Ava, meanwhile, is on a self-reflective journey, but her story line captures how being on the road doesn’t always lead to self-betterment; for her, that idea is nothing more than a myth. After confessing to Deborah about the nasty email she wrote while drunk and high—an account of how horrible Deborah is to work for, sent to the writers of a new TV show about a bitchy prime minister called Bitch PM in the first-season finale—Ava feels so guilty, she decides to correct her worst habits. She declares she’s no longer drinking, and that she’ll get herself a flip phone to prevent further digital mishaps.

Neither attempt manages to turn Ava into a flawless person, of course: Aboard the lesbian cruise, she’s easily swayed into grabbing a cocktail, and her decision not to use a smartphone results in her nearly losing her dad’s ashes. Besides, even if Ava thinks she’s being a more well-rounded person, her efforts go unrewarded. Deborah remains her overbearing boss, and she’s even suing Ava for breaking her NDA with the email. The two of them might as well be back in Deborah’s mansion for all the headway Ava has made in gaining Deborah’s trust.

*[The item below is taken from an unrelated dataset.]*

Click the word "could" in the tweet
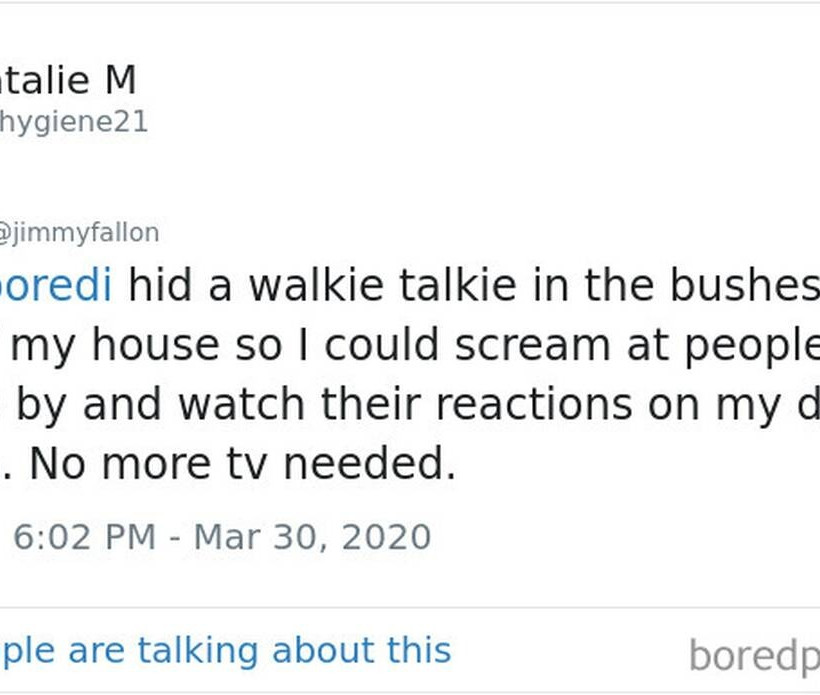Viewport: 820px width, 695px height. 384,346
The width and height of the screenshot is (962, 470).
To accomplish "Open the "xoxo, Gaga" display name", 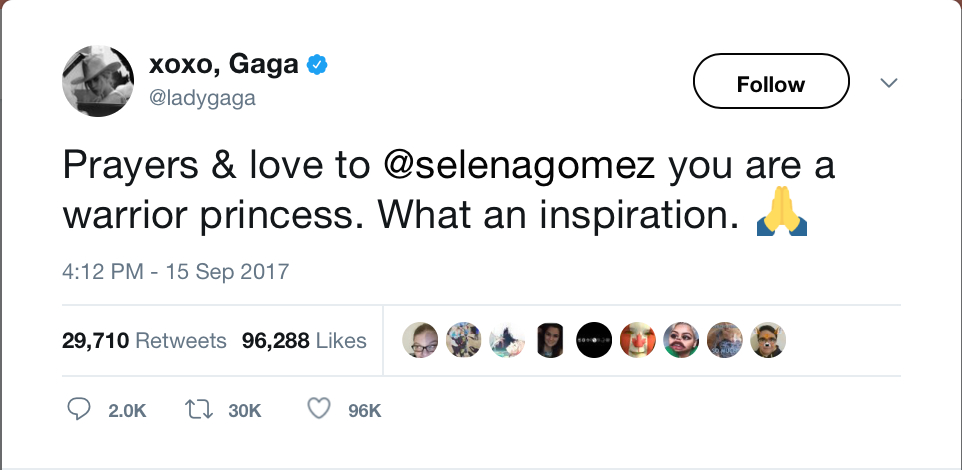I will [x=224, y=66].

Yet the lack of epiphanies, life lessons, and intergenerational bonding is what makes the second season work so well. The show isn’t following the trajectory of other comedies that have forced their characters to hit the road. Hacks takes full advantage of getting to provide a new playground for its ensemble, but the structure allows, more than anything, the show to highlight the ways in which performers like Deborah and Ava don’t ever get to clock out. They grow closer only when they’re writing jokes together—and even then, that closeness is by necessity, built in service of Deborah’s new routine, which both of them need to succeed. Every stop offers just another spotlight, every detour more material to turn into a bit. Perhaps that’s a bleak conclusion for a comedy. But then again, neither woman would have it any other way.